Hooch and Jones arrive at the haunted windmill, with Hooch's express purpose to get rid of the nightmares he's been having.  He tells Jones: "I've got to protect this holding from whatever these ghosts are." He gazes up at the giant mural spiraling up the inside of the windmill, ending in the bats at the top.  The last entry on the mural, so it seems, is Hooch shooting Rolfball down in Valley Camp.  Curious… Anyway, he assesses the situation (success) and finds the presence in here to be more benign than he thought: they're here to record stories, watch, and possess foreknowledge of things to come.  He still wants attention from them, though, so he heads to the top of the windmill, yells "Hey motherfuckers!
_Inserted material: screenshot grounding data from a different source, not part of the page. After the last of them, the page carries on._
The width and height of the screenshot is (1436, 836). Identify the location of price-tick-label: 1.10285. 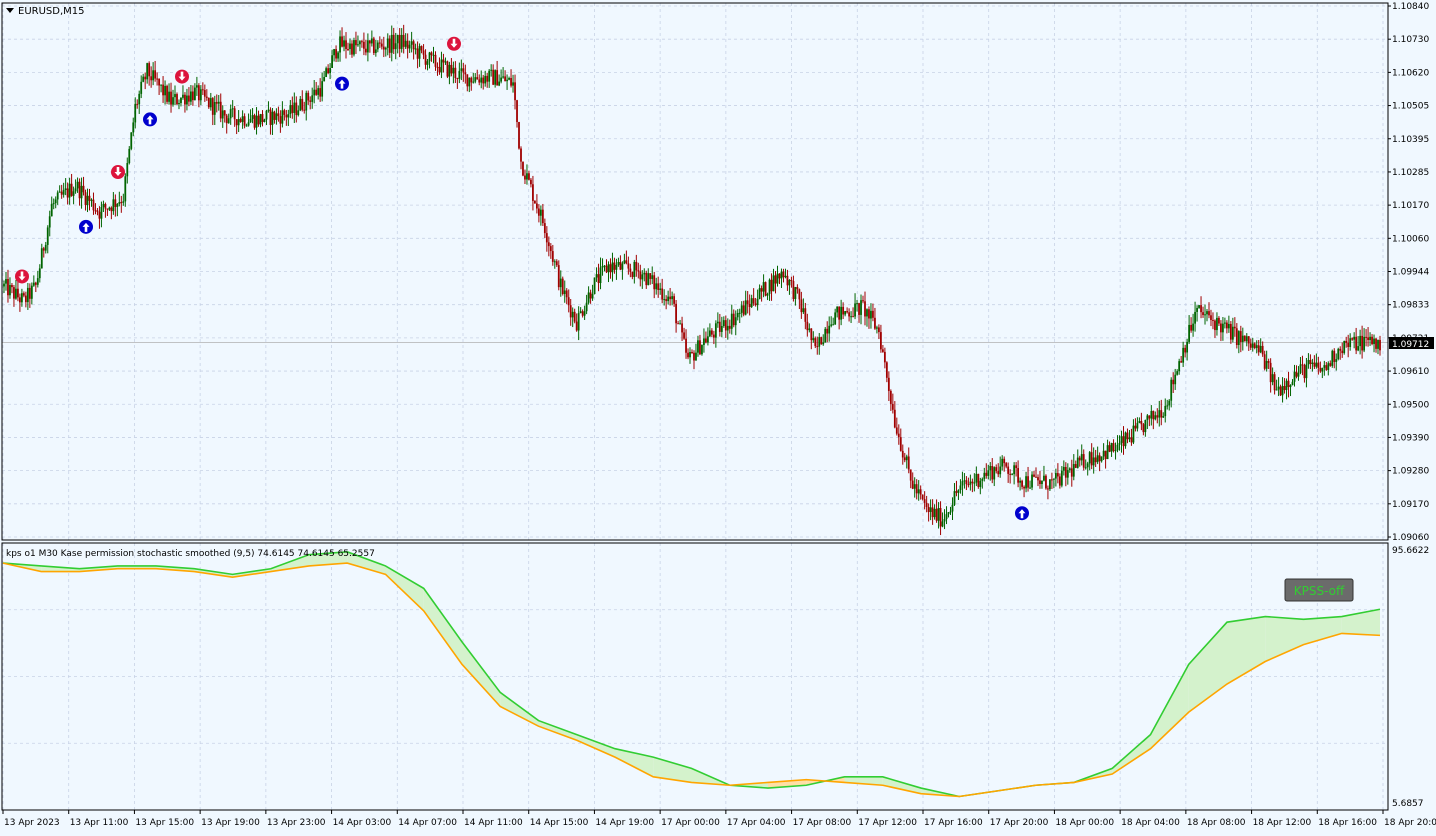
(1410, 173).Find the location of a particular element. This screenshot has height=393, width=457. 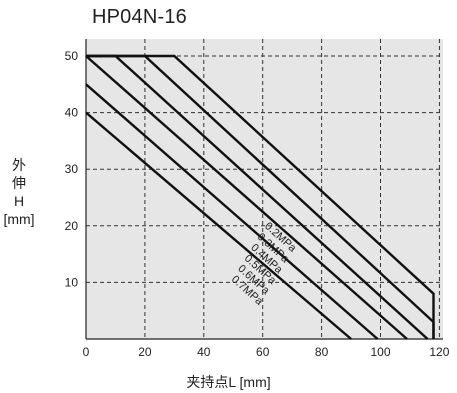

x-tick-label: 40 is located at coordinates (204, 352).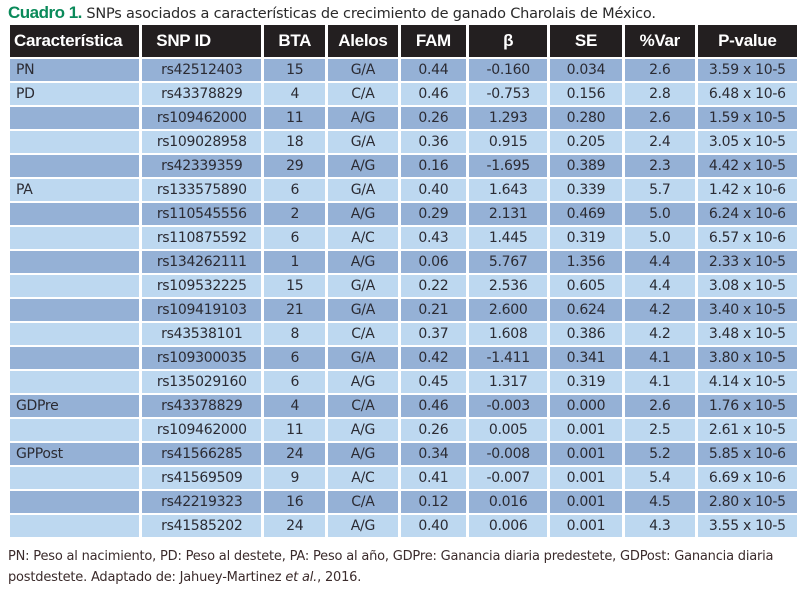 The image size is (800, 593). What do you see at coordinates (586, 286) in the screenshot?
I see `table-cell: 0.605` at bounding box center [586, 286].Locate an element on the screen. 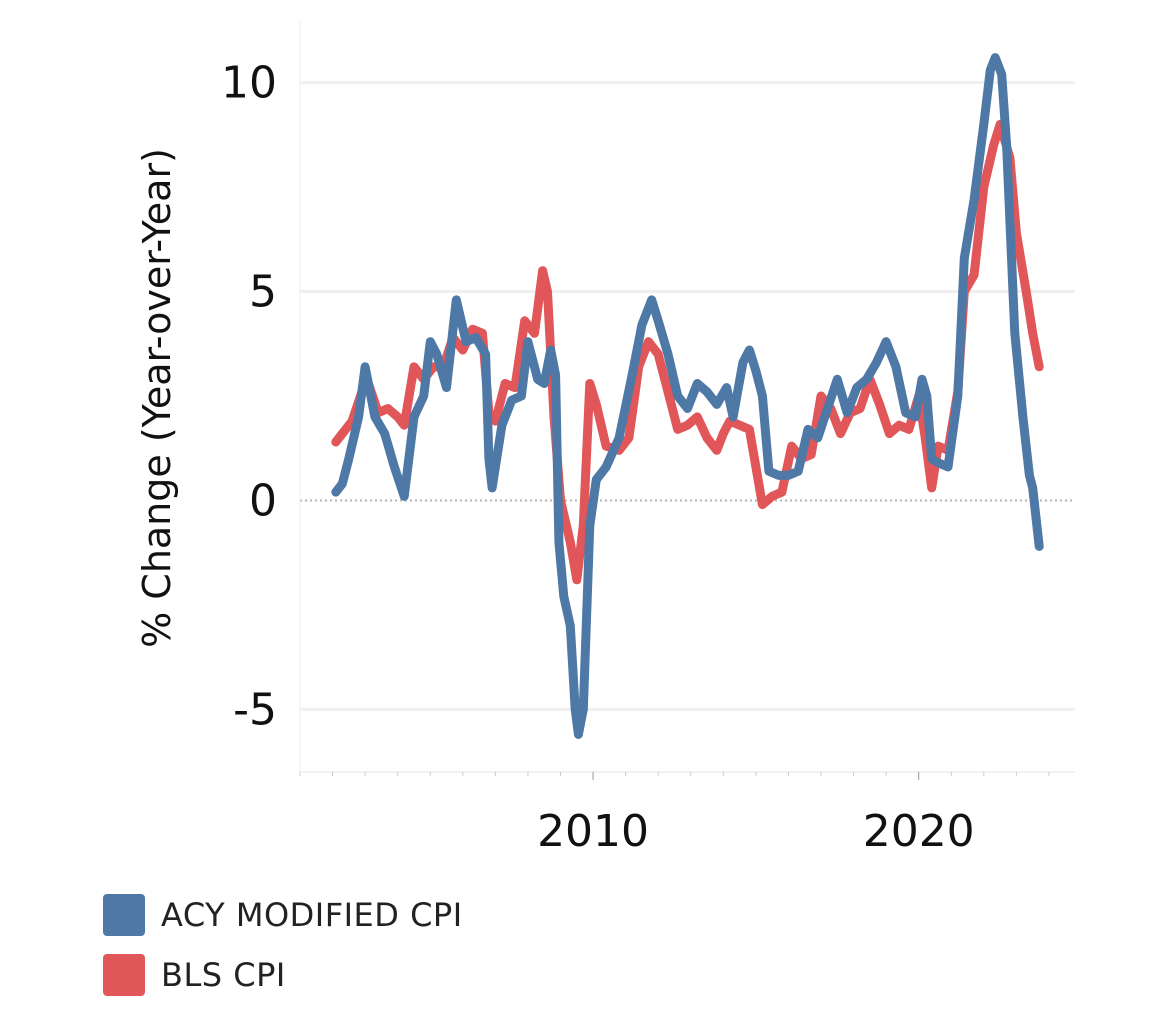 This screenshot has height=1015, width=1170. y-tick-label: -5 is located at coordinates (255, 710).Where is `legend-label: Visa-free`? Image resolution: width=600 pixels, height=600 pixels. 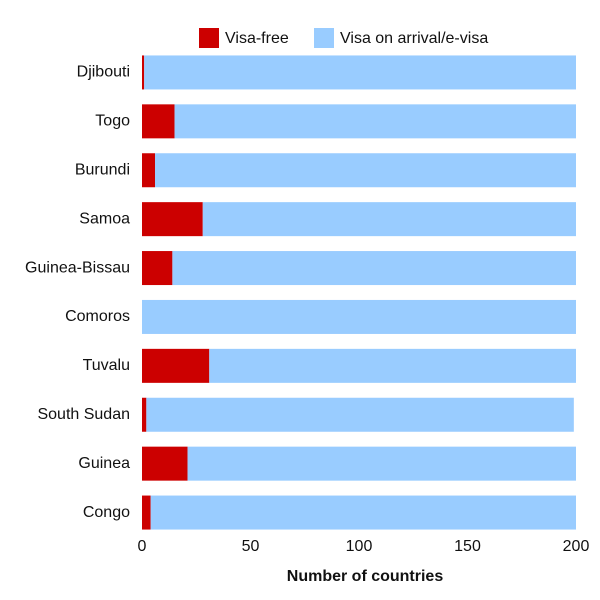 legend-label: Visa-free is located at coordinates (257, 38).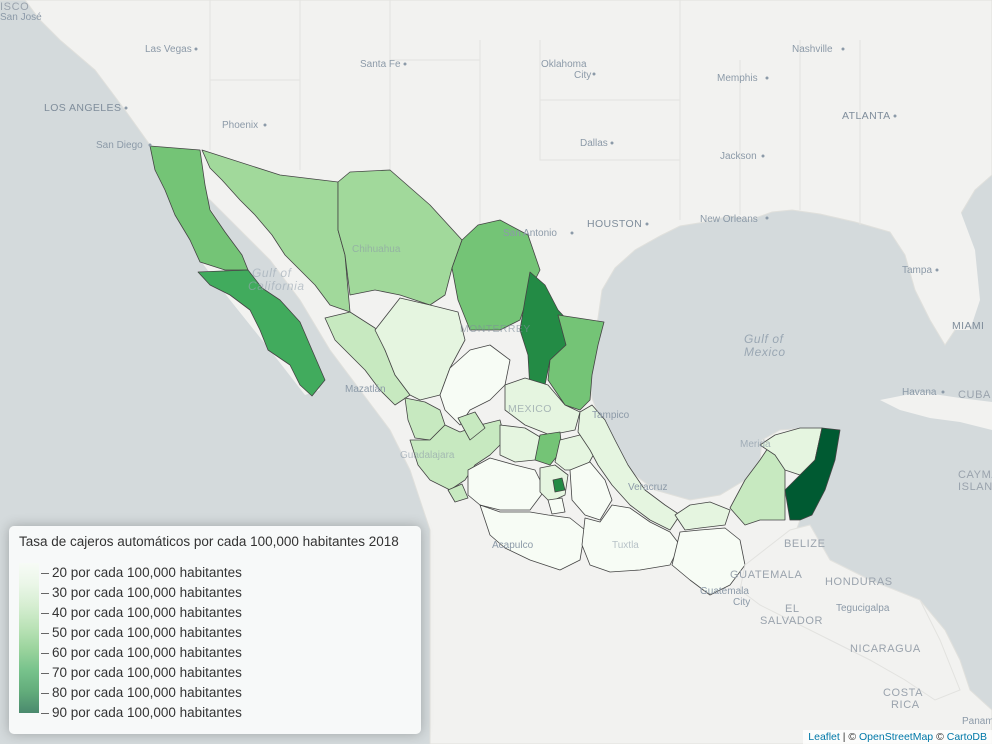 This screenshot has width=992, height=744. Describe the element at coordinates (168, 50) in the screenshot. I see `label-las-vegas: Las Vegas` at that location. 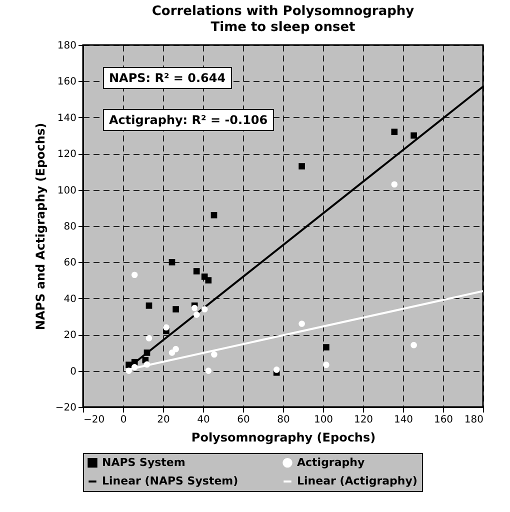 What do you see at coordinates (284, 437) in the screenshot?
I see `x-axis-title: Polysomnography (Epochs)` at bounding box center [284, 437].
I'm talking to you!" and takes his ax to one of the older drawings depicting the Old Valley before the big Event (go aggro on the mural: success). Jones immediately flips out, and one of the Historians does in fact make an appearance.  Since they live through the characters, they appear as them.  Hooch sees himself there with an ax, and has to offer himself a hard bargain: either they inhabit him and see what he sees or he will tear down the windmill.  Hooch's double shrugs.  "Stop the nightmares." Hooch demands.  "Life is scary, shit happens." the other Hooch replies. "It'll give you nightmares."  Hooch is taken aback by the fact that they think he's afraid of anything, but they seem nonplussed.  Hooch eventually confesses: "I'm scared that it's all too big," gesturing at the whole mural and referring to his huge responsibilities as cardholder.  Other Hooch has a simple reply: "People, they're not that complicated. … Nobody knows how their story ends."  They agree to meet again sometime and Hooch will likely continue to visit the haunted windmill in the future.  Jones is still shaking at the bottom of the windmill.  Hooch claps him on the back and offers him a space in his cabin if he'd like it.

Next session will begin with Dolarhyde, Barbecue and possibly others in Valley Camp, and building actions in progress to provide shelter for the refugees back at the holding.